EXERCISE MATERIAL:
Segment Open
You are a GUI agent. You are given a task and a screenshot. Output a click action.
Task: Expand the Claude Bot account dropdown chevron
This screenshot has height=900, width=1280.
Segment Closed
Segment Open
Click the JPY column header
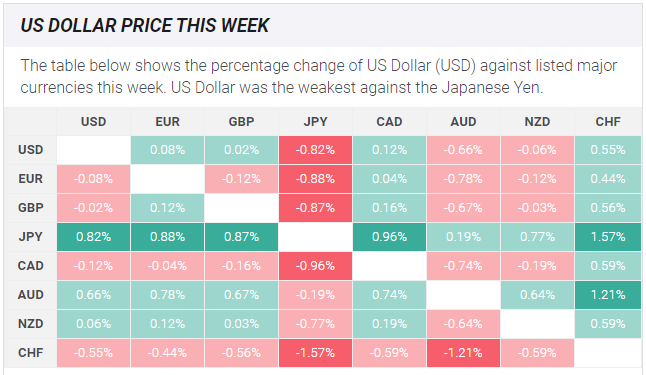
Segment Closed
Segment Open
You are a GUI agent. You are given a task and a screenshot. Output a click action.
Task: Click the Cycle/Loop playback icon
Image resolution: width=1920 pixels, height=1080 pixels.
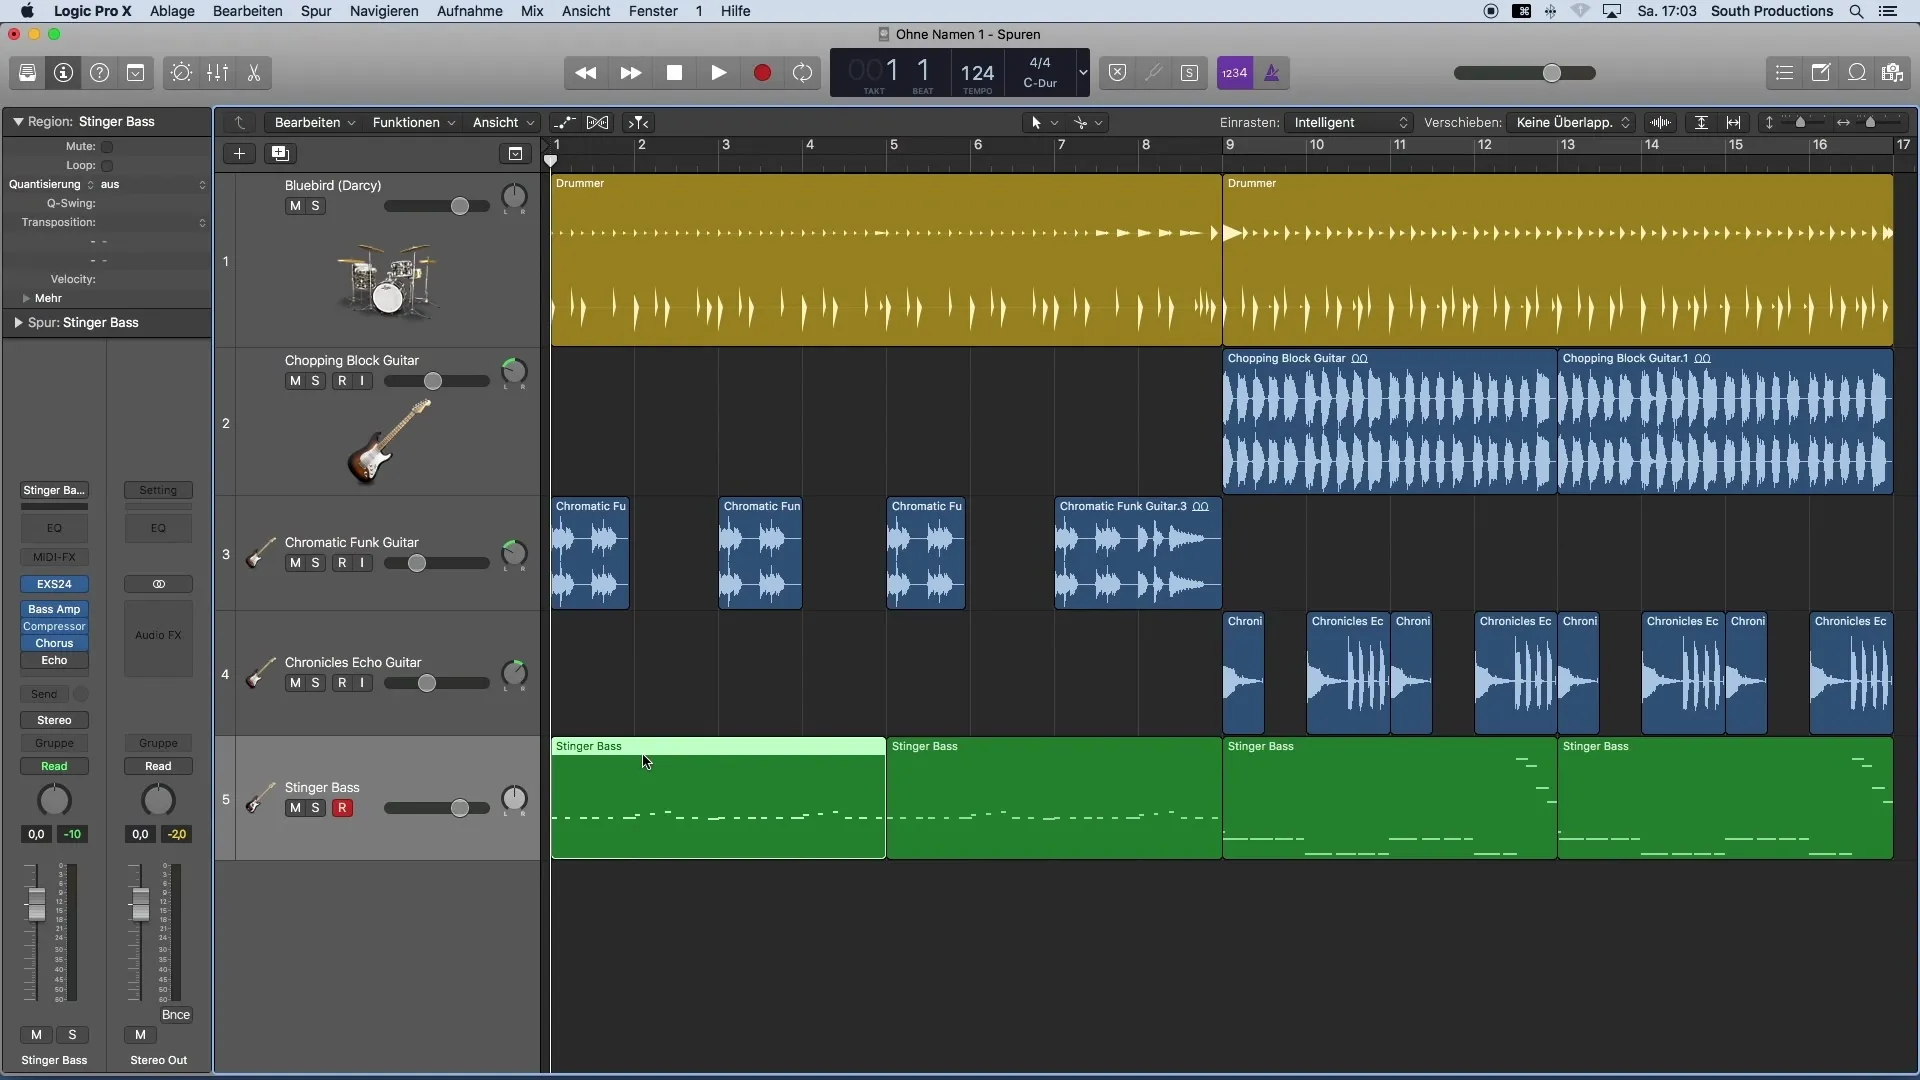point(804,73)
Segment Closed
AIM OF THE TASK:
Go to the line in the material above that contains "Task: Expand the" and copy exactly from there through the line that contains "This screenshot has height=900, width=1280.", stopping after it.

TASK SOLUTION:
Task: Expand the Claude Bot account dropdown chevron
This screenshot has height=900, width=1280.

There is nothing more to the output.